A federal appeals court decided Tuesday that 1998's Tobacco Master Settlement Agreement is constitutional, ruling against a challenge by the Competitive Enterprise Institute.
The deal, reached between major tobacco companies and 46 states, required cigarette manufacturers to make annual payments to the states to offset the alleged health care costs of smoking-related illnesses. It has an estimated worth of $246 billion over its first 25 years, and more than 40 companies have signed into the MSA.
A three-judge panel of the U.S. Court of Appeals for the Fifth Circuit sided with Louisiana Attorney General Buddy Caldwell, whose office defended the MSA.
The panel relied on reasoning from similar cases before the Fourth and Sixth circuits. Those who have challenged the MSA say it creates a market place wherein smaller businesses can not compete with larger ones.
The decision, authored by Judge Eugene Davis, cites a Sixth Circuit decision that says, "The genesis of this anticompetitive behavior, however, stemmed neither from the MSA nor the complementary legislation that Kentucky enacted to give effect to the MSA's provisions.
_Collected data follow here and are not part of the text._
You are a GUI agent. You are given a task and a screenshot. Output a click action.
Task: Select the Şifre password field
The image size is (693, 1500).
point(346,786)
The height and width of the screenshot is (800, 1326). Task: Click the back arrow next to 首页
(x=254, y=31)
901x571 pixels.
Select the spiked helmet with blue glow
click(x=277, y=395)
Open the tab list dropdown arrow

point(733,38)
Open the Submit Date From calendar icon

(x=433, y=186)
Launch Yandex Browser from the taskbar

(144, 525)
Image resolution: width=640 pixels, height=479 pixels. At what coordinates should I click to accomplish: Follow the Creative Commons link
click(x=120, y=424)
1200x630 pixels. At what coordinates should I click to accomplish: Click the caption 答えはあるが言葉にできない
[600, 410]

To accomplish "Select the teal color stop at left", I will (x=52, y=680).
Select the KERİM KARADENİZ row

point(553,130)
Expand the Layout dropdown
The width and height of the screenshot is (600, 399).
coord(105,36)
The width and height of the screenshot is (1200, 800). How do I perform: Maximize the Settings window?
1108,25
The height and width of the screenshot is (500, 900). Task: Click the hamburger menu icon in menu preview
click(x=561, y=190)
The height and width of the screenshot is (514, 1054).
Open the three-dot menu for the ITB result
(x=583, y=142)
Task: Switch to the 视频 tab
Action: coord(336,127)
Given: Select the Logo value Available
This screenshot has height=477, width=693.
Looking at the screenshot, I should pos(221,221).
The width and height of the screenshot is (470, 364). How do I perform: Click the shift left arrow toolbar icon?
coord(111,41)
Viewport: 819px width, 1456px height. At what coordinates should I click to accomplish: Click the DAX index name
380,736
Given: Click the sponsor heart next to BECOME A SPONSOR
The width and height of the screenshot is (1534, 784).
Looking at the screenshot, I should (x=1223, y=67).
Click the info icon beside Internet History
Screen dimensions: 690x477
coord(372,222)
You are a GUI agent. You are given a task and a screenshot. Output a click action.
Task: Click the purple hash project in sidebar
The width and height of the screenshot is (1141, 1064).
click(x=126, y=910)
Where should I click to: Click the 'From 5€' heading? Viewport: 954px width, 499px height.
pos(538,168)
"Instead, the behavior with which (the plaintiff) really takes issue is the behavior of the (participating manufacturers) following the MSA's enactment. Because such behavior was neither mandated nor explicitly authorized by the state of Kentucky forecloses (the plaintiff's) argument on this issue."
CEI said it will likely appeal. The group can ask for an en banc review, where all judges of the Fifth Circuit would consider the issue.
CEI's Hans Bader said he doesn't know if his group will ask for the review or simply appeal Tuesday's ruling directly to the U.S. Supreme Court.
CEI challenged the MSA on behalf of a small cigarette company that refused to sign into it, a tobacco shop owner and an individual smoker. CEI's complaint calls the deal "one of the most effective and destructive cartels in the history of the nation."
The CEI also claims the MSA violates the Compact Clause of the Constitution because it imposes a national regulatory scheme that hasn't been approved by Congress.
Davis included a decision from the Fourth Circuit when addressing that claim.
"(T)he Master Settlement Agreement may result in an increase in bargaining power of the States vis-a-vis the tobacco manufacturers, but this increase in power does not interfere with federal supremacy because the Master Settlement Agreement 'does not purport to authorize the member states to exercise any powers they could not exercise in its absence,'" it says, citing a U.S. Supreme Court case.
CEI calls the MSA a backroom deal that transferred money and power to state attorneys general. Private attorneys hired by those AGs earned billions of dollars in the settlement.
In exchange for settling, the MSA protects "the companies from competition by imposing penalties on companies that don't join the settlement," CEI says. "The tobacco companies passed the cost onto smokers in the form of a hidden tax."